While Defendants focus on the factual differences among the Plaintiffs' claims, they fail to recognize the common allegation of IDOC's policy of discrimination which affected the Plaintiffs. Def.'s Br. at 6-8, Dkt. 26-1. Accordingly, Plaintiffs satisfy the same transaction or occurrence prong.

B.Common Question

The second prong of the joinder rule requires only that there be some common question of law or fact as to all the of the plaintiffs' claims, not that all legal and factual issues be common to all plaintiffs. Mosley, 497 F.2d at 1333. Accordingly, when multiple plaintiffs bring suit for employment discrimination alleging a pattern of discriminatory behavior, a broad variation of circumstances relating to the merits of individual performance of each of the plaintiffs will not nullify a common question of fact. Disparate v. Corporate Executive Bd., 224 F.R.D 1, 7 (D.D.C. 2004); see also Mosley, 497 F.2d 1330 (common question of law or fact found where alleged discriminatory character was basic to the plaintiffs, even though the individual members may have suffered different effects).

Defendants argue that because Plaintiffs' claims arose from separate transactions at more than one facility, they do not share a common question of law or fact. See Def.'s Br. at 6-9, Dkt. 26-1. There are, however, common questions of law and fact among the Plaintiffs' claims. First, each Plaintiff filed claims alleging sex discrimination and retaliation for filing the claim. Pl.'s Resp. at 17, Dkt. 27; Am. Compl., ¶ 7.4, Dkt. 13. Likewise, the Plaintiffs all worked for the same entity experiencing similar circumstances and treatment. Id. Finally, each Plaintiff alleges a § 1983 claim for deprivation of constitutional rights under color of law and breach of contract based on their experience working for IDOC. Am. Compl. ¶¶ 7.1- 8.5, Dkt. 13. These factual and legal commonalities all satisfy the second prong.

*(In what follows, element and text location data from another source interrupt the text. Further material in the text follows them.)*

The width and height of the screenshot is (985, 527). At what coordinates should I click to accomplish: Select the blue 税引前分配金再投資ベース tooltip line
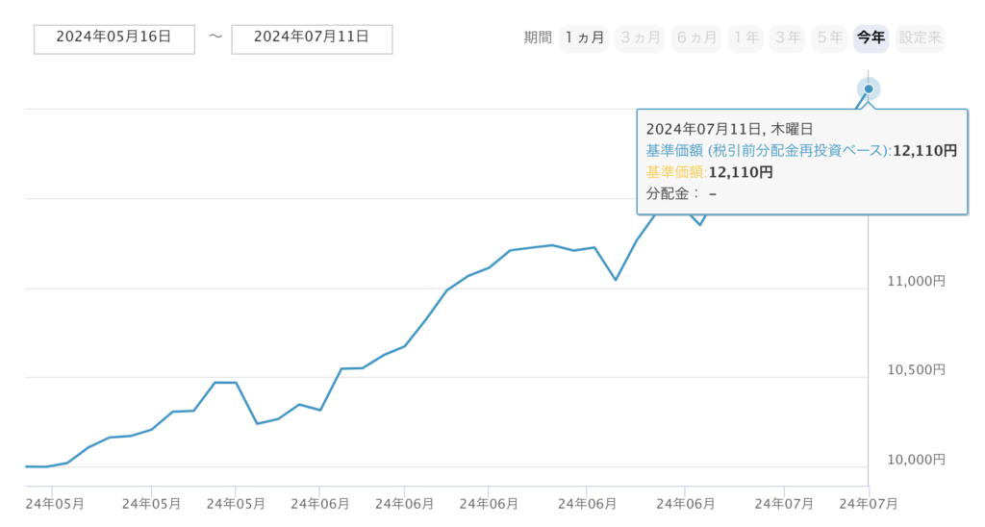tap(769, 151)
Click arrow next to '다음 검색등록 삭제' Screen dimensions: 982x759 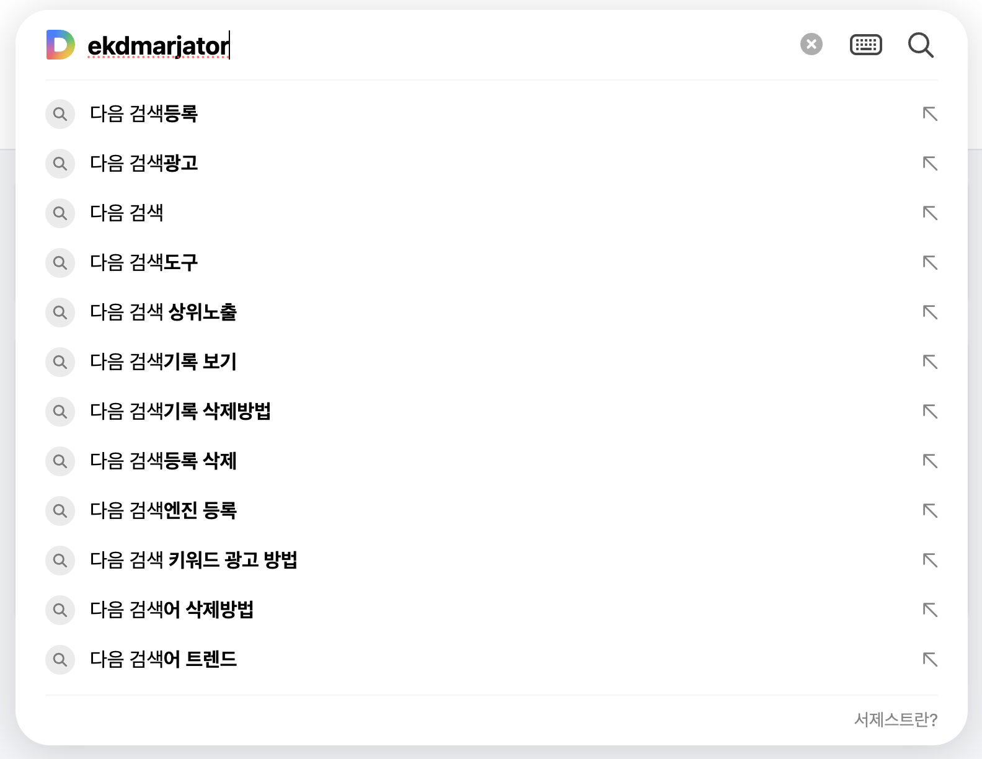click(x=930, y=461)
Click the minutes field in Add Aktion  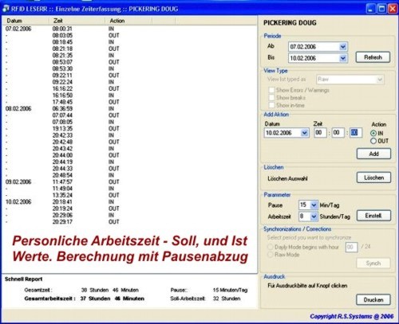pos(338,133)
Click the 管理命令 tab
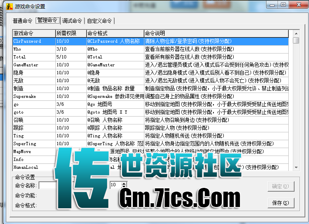Viewport: 309px width, 224px height. [x=48, y=20]
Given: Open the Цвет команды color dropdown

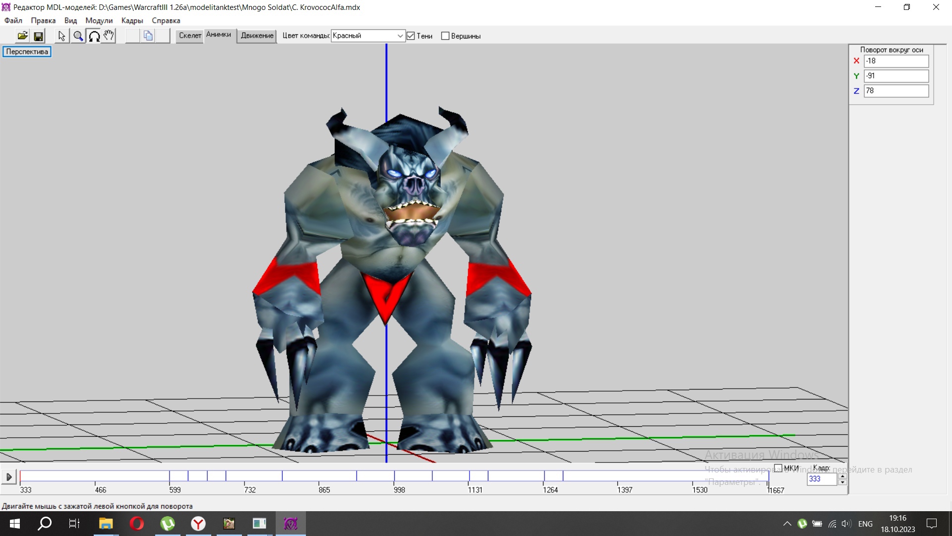Looking at the screenshot, I should [400, 36].
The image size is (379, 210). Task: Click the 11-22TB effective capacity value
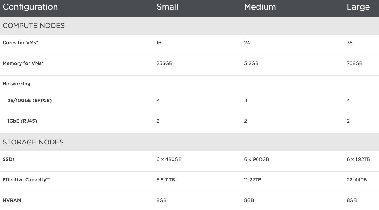click(252, 180)
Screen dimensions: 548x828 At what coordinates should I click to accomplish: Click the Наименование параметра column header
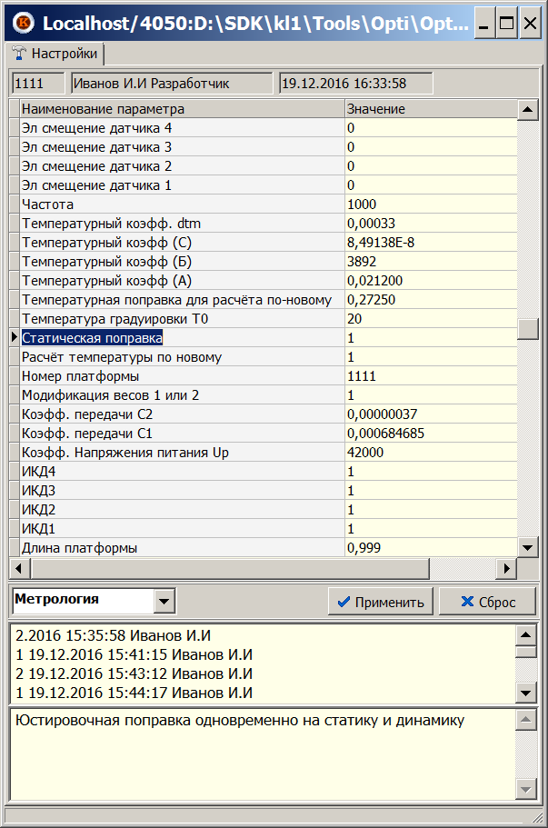pyautogui.click(x=180, y=109)
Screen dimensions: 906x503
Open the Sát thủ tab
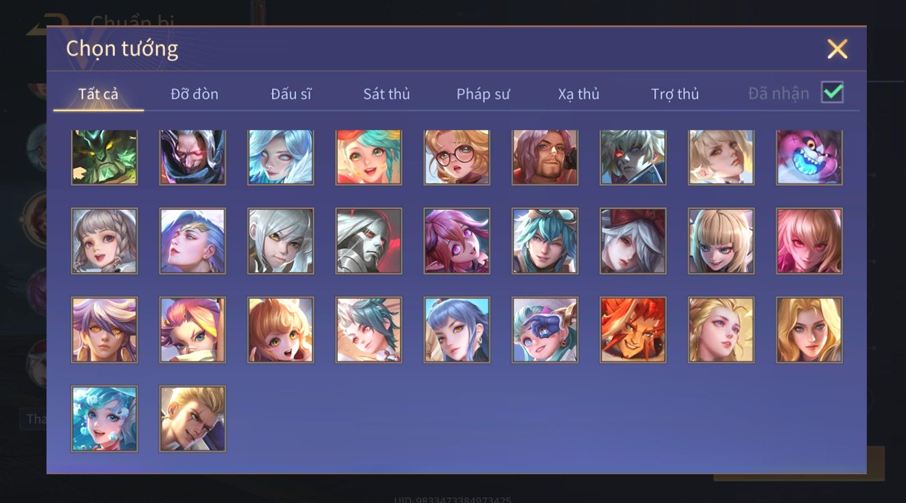[386, 94]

While the Plaintiffs do not share in every claim, principles of trial convenience and necessity weigh in favor of denying the motion to sever at this stage of the litigation. Separate trials could be conducted as to those issues or claims not common among all the Defendants or Plaintiffs. See Vulcan Soc. of Westchester County v. Fire Dept. of City of White Plains, 82 F.R.D. 379 (S.D.N.Y 1979). However, separation of those issues would be at the expense of judicial economy.

2.Motion to Strike

Defendants' Motion to Strike Portions of Plaintiffs' Affidavits (Dkt. 28) is moot as the affidavits (Dkts. 27-1, 27-2, & 27-3) were not material in the Court's reasoning to deny the motion to sever claims.

For all of the reasons stated above, Plaintiffs satisfy the liberal standards for joinder of claims and Defendants will not suffer unnecessary delay, expense, or prejudice at this early stage of litigation. Similarly, this Court evaluates judicial economy and the administrative burdens of managing such cases in denying Defendants' motion at this stage of the litigation. The Court may, however, entertain an additional motion to sever as this case nears trial.



1. Defendants' Motion for Severance of Claims (Dkt. 26) is DENIED.

2. Defendants' Motion to Strike Portions of the Morehouse, Wellock, and Miller Affidavits (Dkt. 28) is DENIED AS MOOT.